Nevertheless, organizations so heavily bet their business model on the internet, which is managed with little in the way of formal controls. It is a huge leap of faith for business to rely on an ‘unregulated’ infrastructure where, usually, businesses are more cautious. It appears that the internet is seen by many to be more robust than highly regulated systems, such as power or financial networks – which have rare, but very significant outages.

Internet in an M2M World

The loads and complexity of internet usage is growing exponentially, while the skills and capability to manage the systems is growing (at best) in a linear fashion. Last year passed the point where more than half of all internet traffic was created by machine-to-machine communication – the number and criticality of connections facilitated by the internet is far outpacing the resources dedicated to maintain it.

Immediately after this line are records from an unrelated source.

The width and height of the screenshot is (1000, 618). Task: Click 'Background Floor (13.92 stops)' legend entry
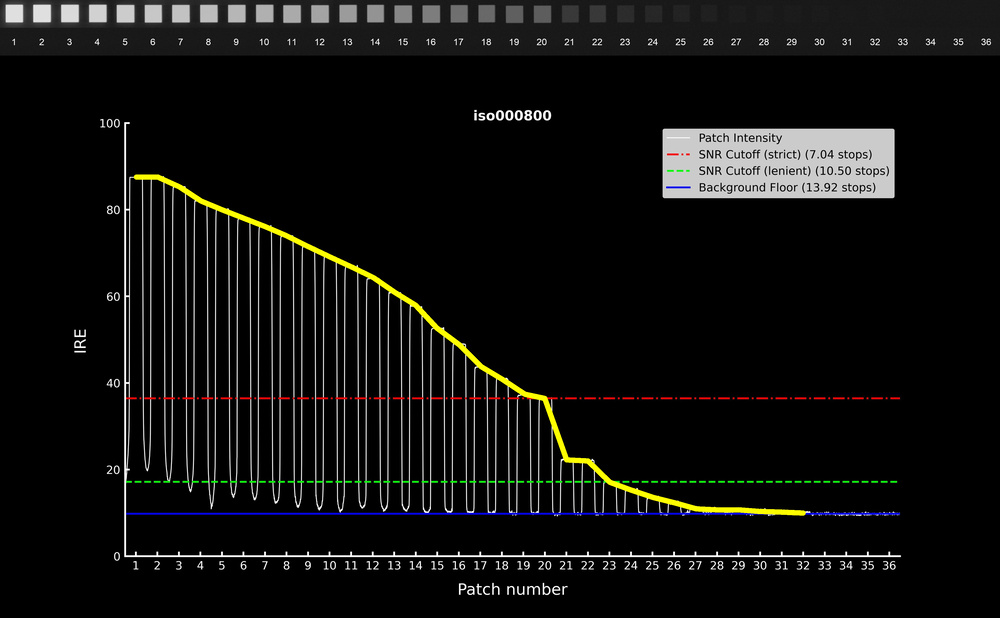coord(787,187)
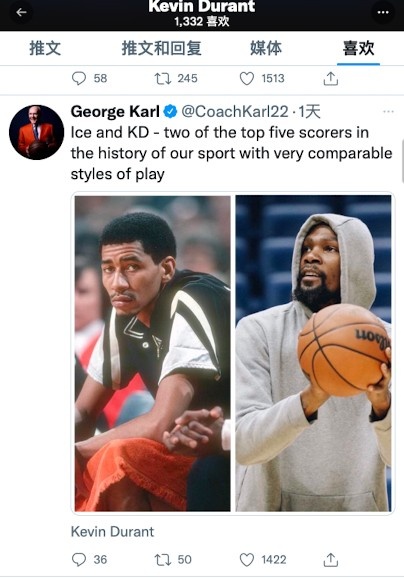Open the @CoachKarl22 handle

pos(235,111)
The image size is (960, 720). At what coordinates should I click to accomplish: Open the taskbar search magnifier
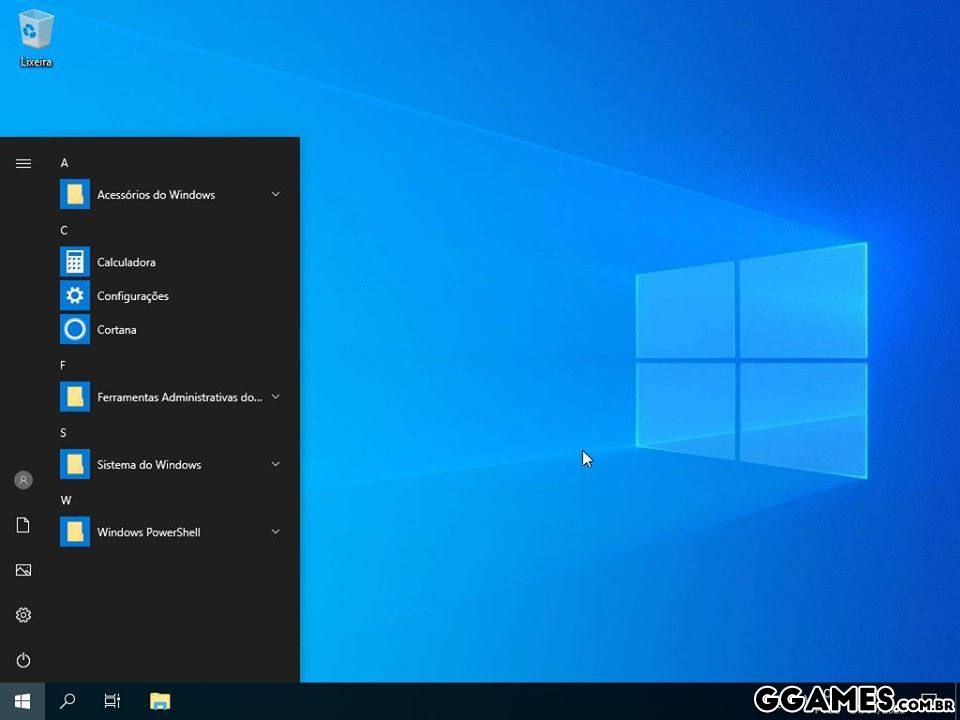[x=68, y=701]

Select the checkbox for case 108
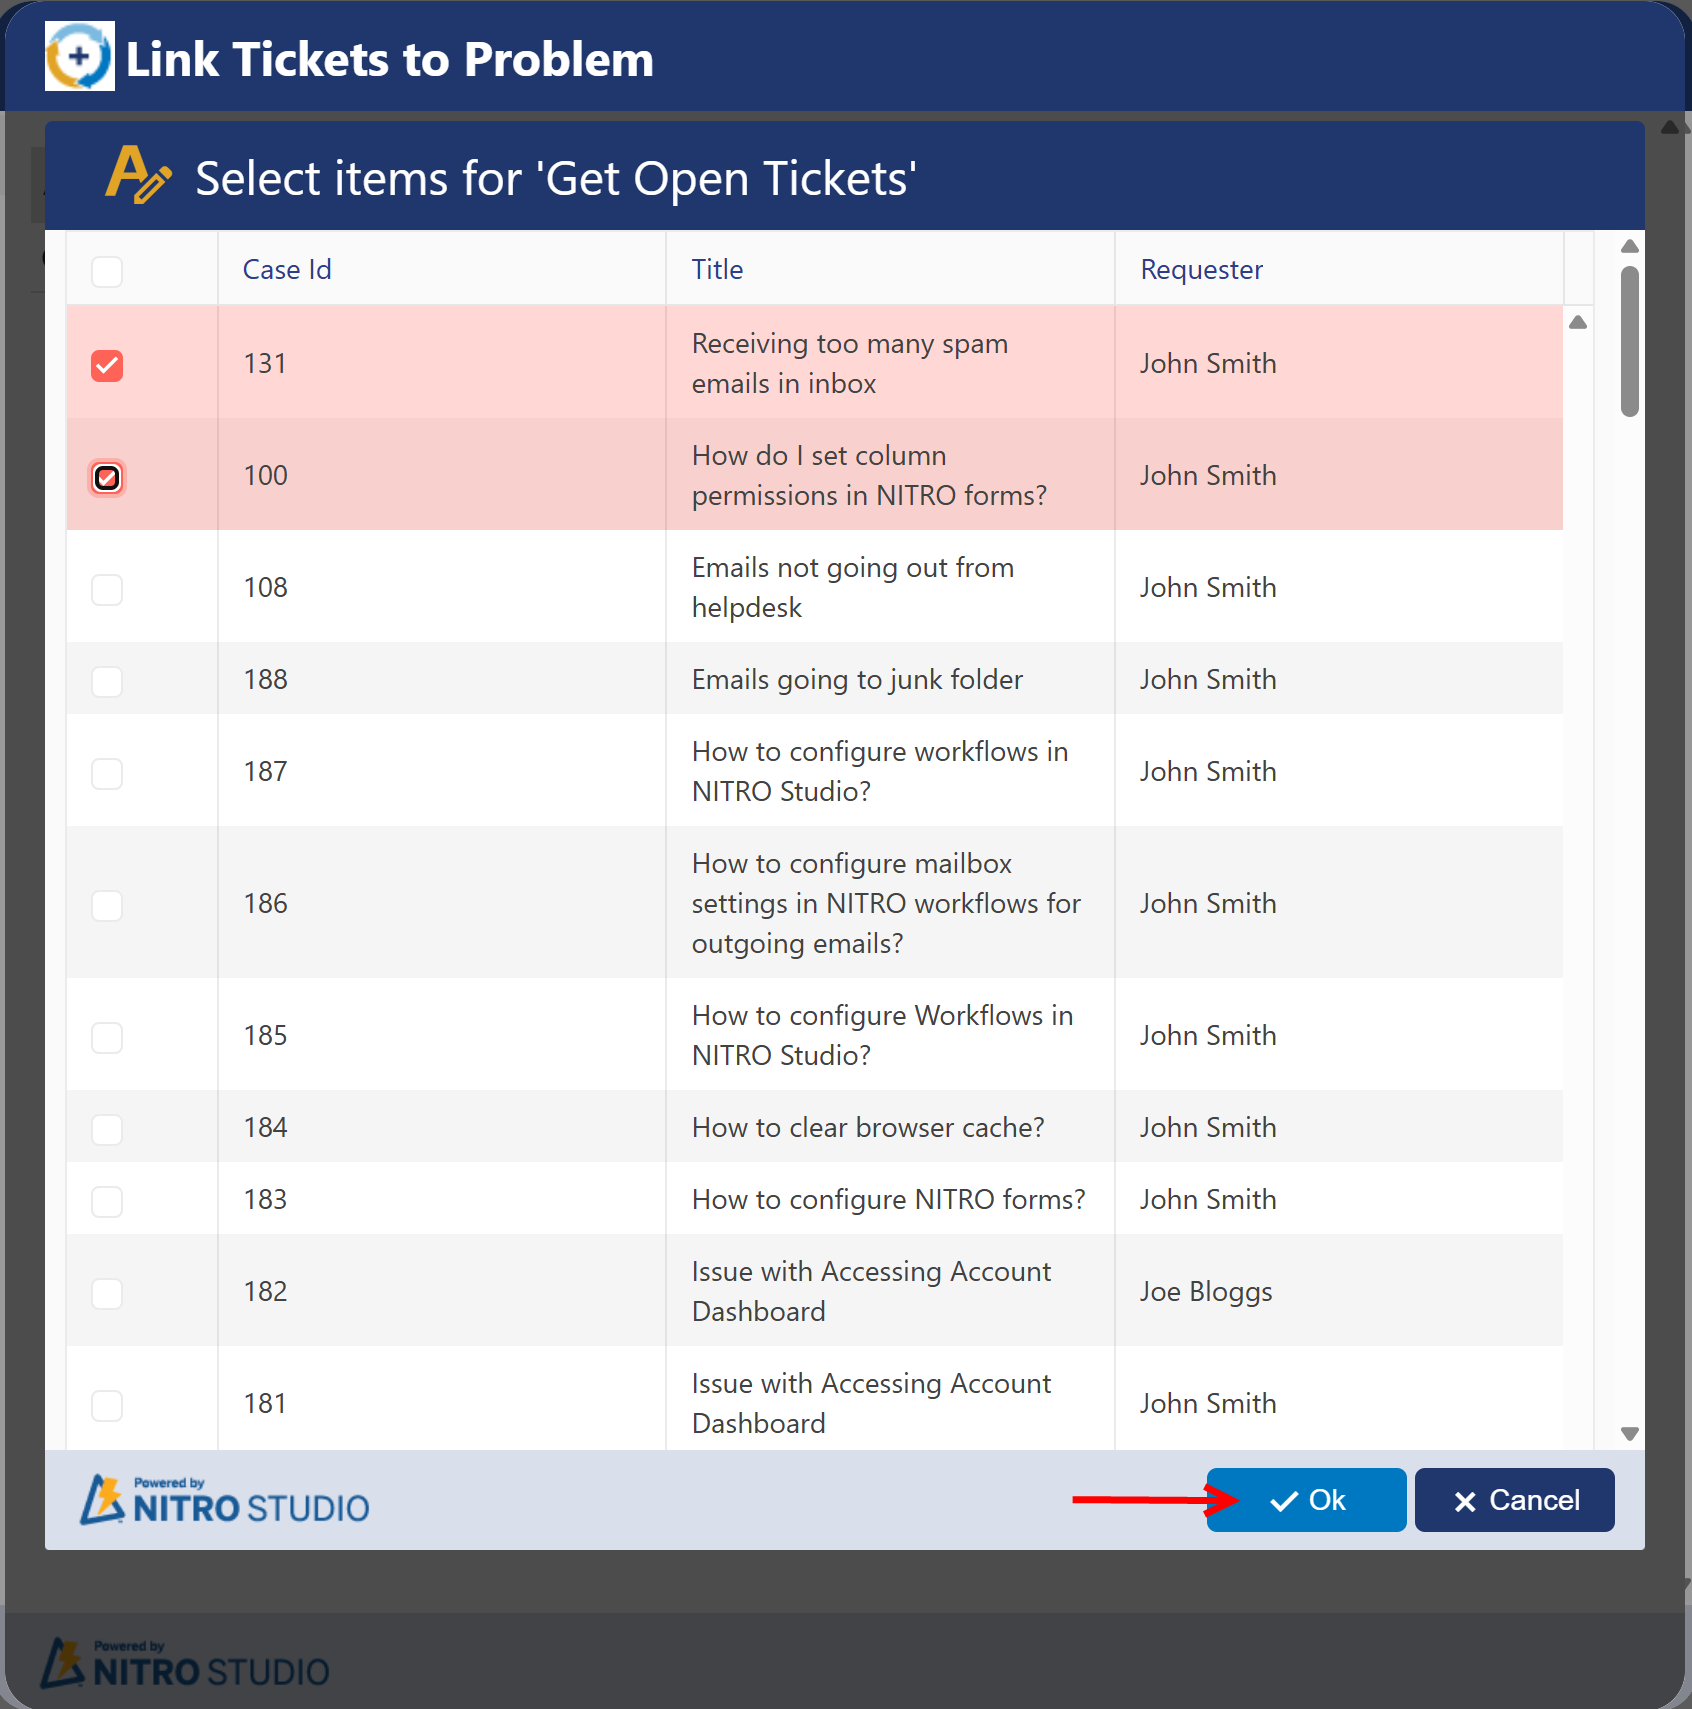(107, 589)
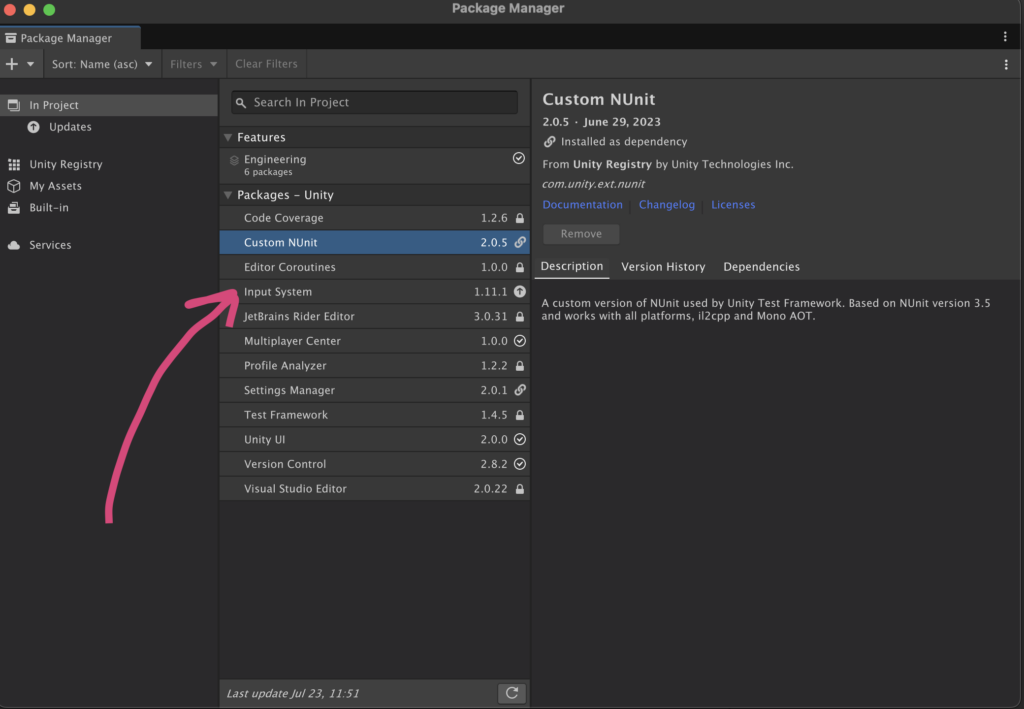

More and more data is being transferred by an ever-more exotic collection of devices, from smartphones to smart TVs, and from fridges to pacemakers.

In the near future, there may be substantial disruption to organizations and entire businesses failing by not appreciating that relying on the internet means relying on third-party services for which there are no contracts or clear owners.

No Excuses

Adding another item to the already daunting list of IT risks is not something businesses really want to think about, but they have to be mindful and tactful of it. Regardless, heavily internet-dependent businesses that have processes and procedures in place to respond to an internet failure for a number of days are likely to be in the minority. A question that businesses need to consider is what the impact would be if an extended internet outage took place beyond the business’ (or ISP’s) control?

It could be argued that organizations should celebrate the miracle that is the internet proving to be so robust for so long, and press ahead with business as usual. Yet having contingency plans in place to survive a sustained loss of internet access is probably wise – from maintaining access to business-critical information to interacting with customers and having appropriate insurance to cover losses. The internet is incredible, but this shouldn’t blind us to the fact that it isn’t a traditional utility and the possible risk of prolonged failures.

Stephen Bonner is a partner in the Cyber Security team at KPMG, where he leads a team focused on financial services. Before KPMG he was group head of Information Risk Management at Barclays. Bonner was inducted into the Infosecurity Europe Hall of Fame in 2010. He ran the London Marathon in 2011, raising over £15k for Whitehat/Childline and is in training to climb Mount Kilimanjaro for Shelter this year.